Page MenuHomePhabricator

[3.7] Instant caching of linked resources via Internet Archive
Closed, ResolvedPublic

Description

Output
We will deepen a partnership with the Internet Archive to facilitate the immediate and widespread caching of resources linked from Wikimedia projects, and to prioritize external efforts to digitize sources cited in Wikimedia projects.

Target
Compared to last year, archive links from all Wikipedia languages.

Reduce the time between link creation and link archiving to less than 1 minute.

Increase by 50% the volume of links recovered in Wikipedia outside of the English language edition.

Dependencies
T199189

Primary team: Community Programs

Event Timeline

Restricted Application added a subscriber: Aklapper. · View Herald Transcript
DarTar triaged this task as Medium priority.Jul 12 2018, 3:30 PM

I'm happy that the WMF has decided to do this, since it will have benefits beyond the Wikimedia community. However, given that the Internet Archive does have its limitations, I think there are issues with only having the targets mentioned in the task description. (One minute is probably unnecessary, given that the IA interface itself merges "snapshots" where a page was archived more than twice within an hour.) My post in T199701 (edited and expanded slightly) is below.


Some websites, like YouTube, OpenStreetMap and Google Maps, can't be archived using the Internet Archive because of their use of JavaScript or other technology. Others, like large parts of the Hong Kong government's website, unintentionally, passively or intentionally refuse connections from the Internet Archive's Save Page Now tool; others can't be archived because of their robots.txt; and still others, like the New York Times, deliberately show an error message even if the content has been loaded to prevent their paywall from being circumvented.

Increasing the frequency of the Internet Archive's IRC bot (T199193) is not as helpful if it's still unable to archive a lot of pages. It would be really, really nice if the process of archiving links (regardless of the entity running it) could have fallback methods for archive attempts that don't work. (I know the Internet Archive does have a YouTube collection, but it's fairly difficult to actually get content into it,* it seems to be only for copyleft/public domain videos, and I don't think the bot is capable of adding to it.)

w:en:Help:Archiving a source lists five web archiving services, including the Internet Archive. All five of them have drawbacks which prevent them from being used to archive everything.

  • Save Page Now of IA's Wayback Machine is great, but has the aforementioned drawbacks which limit it to a minor but significant degree (YouTube and Facebook are two of the four websites more popular than Wikipedia, but neither can be archived through Save Page Now).
  • Archive.is has a limit of about 30 pages per minute, and actively tries to prevent mass archival. I know this because they've probably blocked me because I tried to archive too many pages (don't worry about it; it only happened after tens of thousands of pages). However, it has several fairly good fallback mechanisms to archive pages, including the Google cache and some other websites.

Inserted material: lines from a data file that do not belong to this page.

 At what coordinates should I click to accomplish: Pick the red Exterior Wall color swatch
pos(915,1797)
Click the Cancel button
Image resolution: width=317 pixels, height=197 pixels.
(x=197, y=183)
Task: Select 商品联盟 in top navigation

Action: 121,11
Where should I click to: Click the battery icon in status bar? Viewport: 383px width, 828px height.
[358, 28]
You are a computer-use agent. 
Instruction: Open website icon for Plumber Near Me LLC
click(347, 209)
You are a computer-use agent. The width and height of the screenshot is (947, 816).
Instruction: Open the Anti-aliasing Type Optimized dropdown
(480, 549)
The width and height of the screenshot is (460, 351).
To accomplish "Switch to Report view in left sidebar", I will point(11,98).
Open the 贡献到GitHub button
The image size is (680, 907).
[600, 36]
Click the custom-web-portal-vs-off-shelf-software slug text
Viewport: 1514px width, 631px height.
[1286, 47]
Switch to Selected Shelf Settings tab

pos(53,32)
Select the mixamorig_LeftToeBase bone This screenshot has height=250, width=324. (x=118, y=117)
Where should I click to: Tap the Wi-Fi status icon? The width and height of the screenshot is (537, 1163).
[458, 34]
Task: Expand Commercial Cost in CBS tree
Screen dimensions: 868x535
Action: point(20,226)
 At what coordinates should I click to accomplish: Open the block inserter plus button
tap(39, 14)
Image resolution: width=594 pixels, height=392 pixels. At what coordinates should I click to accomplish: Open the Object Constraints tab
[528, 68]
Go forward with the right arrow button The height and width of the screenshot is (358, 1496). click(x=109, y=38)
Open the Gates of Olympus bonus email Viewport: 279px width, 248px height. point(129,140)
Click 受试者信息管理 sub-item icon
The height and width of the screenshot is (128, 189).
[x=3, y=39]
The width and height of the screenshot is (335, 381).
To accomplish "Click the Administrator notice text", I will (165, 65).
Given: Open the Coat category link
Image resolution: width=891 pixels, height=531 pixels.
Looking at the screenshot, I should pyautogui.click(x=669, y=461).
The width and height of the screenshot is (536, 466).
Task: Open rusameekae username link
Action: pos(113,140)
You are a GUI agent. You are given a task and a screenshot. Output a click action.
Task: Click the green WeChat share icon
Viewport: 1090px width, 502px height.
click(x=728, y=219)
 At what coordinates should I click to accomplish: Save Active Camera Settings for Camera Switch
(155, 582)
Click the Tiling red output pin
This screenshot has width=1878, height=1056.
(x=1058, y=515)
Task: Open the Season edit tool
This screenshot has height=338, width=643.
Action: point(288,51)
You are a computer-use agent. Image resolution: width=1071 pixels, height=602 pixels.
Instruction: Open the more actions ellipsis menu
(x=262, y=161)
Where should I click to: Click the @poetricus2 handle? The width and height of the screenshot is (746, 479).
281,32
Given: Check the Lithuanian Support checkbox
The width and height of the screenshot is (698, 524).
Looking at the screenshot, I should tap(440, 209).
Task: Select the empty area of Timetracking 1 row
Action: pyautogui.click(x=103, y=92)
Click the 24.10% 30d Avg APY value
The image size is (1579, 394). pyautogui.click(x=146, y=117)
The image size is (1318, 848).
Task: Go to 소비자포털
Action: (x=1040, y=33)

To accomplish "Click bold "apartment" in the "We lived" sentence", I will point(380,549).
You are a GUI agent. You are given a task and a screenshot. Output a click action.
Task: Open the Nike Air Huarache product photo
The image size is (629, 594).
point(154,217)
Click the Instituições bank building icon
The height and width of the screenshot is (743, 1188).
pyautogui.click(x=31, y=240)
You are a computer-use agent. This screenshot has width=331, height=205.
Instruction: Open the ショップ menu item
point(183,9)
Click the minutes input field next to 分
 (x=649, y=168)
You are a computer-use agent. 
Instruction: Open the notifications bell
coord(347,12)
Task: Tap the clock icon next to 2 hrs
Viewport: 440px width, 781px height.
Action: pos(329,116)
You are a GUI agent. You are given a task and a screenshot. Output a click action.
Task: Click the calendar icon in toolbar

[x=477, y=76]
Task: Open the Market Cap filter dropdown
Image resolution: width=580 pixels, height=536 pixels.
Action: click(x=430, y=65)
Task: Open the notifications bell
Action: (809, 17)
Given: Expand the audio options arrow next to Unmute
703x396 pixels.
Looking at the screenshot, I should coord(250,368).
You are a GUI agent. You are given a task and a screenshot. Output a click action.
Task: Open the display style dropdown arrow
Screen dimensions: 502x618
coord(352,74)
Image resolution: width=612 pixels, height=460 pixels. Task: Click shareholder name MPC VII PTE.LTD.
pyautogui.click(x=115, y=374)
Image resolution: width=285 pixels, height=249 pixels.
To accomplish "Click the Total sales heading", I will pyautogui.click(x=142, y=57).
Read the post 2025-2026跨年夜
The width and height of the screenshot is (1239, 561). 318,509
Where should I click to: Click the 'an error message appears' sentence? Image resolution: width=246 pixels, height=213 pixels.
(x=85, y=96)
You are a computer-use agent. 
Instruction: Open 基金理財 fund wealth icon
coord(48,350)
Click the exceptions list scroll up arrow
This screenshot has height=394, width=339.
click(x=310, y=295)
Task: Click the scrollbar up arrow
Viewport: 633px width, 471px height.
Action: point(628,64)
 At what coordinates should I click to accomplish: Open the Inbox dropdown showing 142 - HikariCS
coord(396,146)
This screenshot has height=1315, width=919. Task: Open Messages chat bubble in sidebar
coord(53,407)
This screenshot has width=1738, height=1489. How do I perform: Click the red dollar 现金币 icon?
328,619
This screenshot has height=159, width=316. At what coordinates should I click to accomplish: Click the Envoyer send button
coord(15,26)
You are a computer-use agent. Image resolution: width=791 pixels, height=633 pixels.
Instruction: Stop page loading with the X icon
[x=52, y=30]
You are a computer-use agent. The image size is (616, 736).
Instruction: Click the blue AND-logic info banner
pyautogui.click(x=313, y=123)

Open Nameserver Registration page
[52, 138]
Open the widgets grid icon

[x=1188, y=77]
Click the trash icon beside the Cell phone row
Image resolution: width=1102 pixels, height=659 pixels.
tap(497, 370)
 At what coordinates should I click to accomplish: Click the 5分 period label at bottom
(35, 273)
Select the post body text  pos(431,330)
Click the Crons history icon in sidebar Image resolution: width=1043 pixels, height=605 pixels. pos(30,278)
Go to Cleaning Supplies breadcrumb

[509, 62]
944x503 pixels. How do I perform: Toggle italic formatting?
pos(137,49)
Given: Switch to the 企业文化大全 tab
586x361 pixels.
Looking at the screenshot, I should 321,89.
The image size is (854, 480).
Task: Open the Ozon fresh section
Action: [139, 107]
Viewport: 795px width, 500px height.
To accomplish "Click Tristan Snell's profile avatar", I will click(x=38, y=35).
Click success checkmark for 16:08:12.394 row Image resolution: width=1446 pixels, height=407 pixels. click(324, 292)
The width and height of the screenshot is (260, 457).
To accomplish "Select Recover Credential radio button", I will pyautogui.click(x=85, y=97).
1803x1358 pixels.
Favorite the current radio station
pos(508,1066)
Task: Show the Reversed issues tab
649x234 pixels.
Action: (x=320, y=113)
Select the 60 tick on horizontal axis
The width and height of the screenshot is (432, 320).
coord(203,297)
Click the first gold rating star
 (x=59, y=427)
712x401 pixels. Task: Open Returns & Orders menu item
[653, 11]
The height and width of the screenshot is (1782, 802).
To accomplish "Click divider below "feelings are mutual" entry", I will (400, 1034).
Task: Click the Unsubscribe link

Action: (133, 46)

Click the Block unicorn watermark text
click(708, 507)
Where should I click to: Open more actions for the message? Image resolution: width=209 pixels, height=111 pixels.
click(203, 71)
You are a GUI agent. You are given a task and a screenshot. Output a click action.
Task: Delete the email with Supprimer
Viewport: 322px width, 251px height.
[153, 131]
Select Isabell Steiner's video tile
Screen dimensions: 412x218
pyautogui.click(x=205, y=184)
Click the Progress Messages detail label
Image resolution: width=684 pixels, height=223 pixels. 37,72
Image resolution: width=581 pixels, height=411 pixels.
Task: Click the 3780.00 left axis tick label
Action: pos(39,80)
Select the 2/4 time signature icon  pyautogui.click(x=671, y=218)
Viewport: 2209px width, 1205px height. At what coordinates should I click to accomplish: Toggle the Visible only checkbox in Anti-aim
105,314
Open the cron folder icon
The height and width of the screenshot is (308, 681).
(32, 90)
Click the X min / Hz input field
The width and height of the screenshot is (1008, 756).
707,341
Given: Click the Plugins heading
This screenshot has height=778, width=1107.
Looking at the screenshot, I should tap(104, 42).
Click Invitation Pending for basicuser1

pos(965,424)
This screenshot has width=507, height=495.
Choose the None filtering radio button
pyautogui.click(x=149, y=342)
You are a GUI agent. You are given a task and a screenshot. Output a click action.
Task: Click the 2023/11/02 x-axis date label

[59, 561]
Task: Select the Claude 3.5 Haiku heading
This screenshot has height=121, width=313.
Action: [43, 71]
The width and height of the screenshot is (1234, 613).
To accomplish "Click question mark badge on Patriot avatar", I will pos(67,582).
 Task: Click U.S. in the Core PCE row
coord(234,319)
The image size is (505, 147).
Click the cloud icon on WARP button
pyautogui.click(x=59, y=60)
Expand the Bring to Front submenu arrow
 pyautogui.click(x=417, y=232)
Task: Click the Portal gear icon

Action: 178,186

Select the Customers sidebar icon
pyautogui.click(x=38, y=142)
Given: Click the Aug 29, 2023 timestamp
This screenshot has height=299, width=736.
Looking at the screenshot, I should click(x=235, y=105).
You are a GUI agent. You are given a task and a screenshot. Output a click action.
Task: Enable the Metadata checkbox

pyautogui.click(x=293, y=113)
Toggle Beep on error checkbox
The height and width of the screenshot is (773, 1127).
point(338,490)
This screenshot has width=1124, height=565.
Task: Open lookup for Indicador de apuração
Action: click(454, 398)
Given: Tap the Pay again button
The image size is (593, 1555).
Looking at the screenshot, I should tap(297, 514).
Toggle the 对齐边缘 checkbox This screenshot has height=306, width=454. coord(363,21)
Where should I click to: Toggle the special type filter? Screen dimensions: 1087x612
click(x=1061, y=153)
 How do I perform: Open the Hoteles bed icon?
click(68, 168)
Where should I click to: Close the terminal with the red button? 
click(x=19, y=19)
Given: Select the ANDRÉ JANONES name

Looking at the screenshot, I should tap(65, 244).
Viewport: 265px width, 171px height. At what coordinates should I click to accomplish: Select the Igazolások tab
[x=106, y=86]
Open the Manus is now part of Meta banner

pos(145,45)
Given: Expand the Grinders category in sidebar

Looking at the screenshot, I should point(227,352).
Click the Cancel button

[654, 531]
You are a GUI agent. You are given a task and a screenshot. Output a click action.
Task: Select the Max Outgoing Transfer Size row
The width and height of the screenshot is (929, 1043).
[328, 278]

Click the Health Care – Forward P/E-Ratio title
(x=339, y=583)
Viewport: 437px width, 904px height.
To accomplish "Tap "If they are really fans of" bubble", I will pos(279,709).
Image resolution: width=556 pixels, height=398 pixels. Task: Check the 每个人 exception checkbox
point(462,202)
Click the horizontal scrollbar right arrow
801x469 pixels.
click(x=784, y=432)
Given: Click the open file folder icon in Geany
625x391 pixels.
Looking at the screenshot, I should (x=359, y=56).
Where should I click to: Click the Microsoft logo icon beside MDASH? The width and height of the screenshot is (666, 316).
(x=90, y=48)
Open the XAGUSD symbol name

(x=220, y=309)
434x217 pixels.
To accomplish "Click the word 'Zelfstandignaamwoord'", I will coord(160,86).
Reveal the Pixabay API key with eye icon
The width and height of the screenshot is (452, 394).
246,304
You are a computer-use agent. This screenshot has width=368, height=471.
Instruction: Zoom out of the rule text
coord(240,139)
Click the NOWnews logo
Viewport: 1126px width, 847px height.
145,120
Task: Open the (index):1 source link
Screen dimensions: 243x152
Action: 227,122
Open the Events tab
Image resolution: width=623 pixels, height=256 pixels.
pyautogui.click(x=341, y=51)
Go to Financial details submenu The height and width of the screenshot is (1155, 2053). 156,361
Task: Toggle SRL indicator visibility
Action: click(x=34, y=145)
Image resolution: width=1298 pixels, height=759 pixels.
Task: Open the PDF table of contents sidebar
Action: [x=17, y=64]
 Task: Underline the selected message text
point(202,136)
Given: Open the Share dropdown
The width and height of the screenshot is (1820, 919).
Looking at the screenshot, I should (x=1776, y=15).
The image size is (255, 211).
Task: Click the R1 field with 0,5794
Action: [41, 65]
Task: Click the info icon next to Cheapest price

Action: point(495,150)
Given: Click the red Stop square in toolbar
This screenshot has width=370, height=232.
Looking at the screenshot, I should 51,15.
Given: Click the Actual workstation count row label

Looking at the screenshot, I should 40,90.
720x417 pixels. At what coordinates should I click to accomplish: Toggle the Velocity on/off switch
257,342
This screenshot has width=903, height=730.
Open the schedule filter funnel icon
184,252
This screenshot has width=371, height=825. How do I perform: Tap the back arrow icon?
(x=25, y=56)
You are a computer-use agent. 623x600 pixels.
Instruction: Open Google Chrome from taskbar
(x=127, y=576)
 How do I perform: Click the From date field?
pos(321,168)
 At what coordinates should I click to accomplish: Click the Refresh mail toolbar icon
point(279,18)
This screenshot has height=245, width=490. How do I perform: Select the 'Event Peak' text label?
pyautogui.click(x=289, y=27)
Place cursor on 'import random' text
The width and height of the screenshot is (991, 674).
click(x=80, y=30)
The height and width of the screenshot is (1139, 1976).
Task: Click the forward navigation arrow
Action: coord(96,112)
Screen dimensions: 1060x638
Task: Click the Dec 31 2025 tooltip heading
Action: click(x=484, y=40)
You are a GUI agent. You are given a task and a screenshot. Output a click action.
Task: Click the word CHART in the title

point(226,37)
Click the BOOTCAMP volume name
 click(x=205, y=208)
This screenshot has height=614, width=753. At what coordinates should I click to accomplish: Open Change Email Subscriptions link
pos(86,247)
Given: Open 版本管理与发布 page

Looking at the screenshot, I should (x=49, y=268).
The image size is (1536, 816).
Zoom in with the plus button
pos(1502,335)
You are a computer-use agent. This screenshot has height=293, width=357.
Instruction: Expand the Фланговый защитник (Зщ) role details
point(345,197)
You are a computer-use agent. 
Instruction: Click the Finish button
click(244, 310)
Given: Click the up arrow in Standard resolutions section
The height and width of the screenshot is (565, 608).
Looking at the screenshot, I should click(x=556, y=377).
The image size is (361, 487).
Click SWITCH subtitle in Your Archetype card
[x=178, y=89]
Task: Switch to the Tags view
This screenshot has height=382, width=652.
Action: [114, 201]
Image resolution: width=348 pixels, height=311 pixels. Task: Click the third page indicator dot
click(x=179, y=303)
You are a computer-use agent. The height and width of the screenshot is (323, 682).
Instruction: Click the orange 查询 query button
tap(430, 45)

It's also permanently logged in to a Facebook account, and is the only one of the five to have a .onion address on the Tor network.
  • Webcitation.org is fairly bad at archiving CSS, in my experience, and also fails on some Hong Kong government websites. It doesn't really seem to have any benefits over web.archive.org.
  • Perma.cc is only used in 62 English Wikipedia articles as of this writing. I don't know much about it but it has a limit of 10 pages per month per account. Perhaps @Green_Cardamom might know more.
  • Webrecorder is only used in 16 articles as of this writing. It's a nonprofit which was created this year, and as far as I'm aware is the only archiving service of the five which can save YouTube videos* (try loading the comments – you'll get to exactly where I stopped scrolling), OpenStreetMap's "slippy map",** and other interactive/dynamic content. It also has virtual machines, presumably for viewing outdated HTML. However, it would be more difficult to fix dead links with it because all archive links contain the name of the account which was used to create them (i.e. URLs can't automatically redirect like they do at web.archive.org). It would also probably be fairly difficult to crawl sites without support from the site owners.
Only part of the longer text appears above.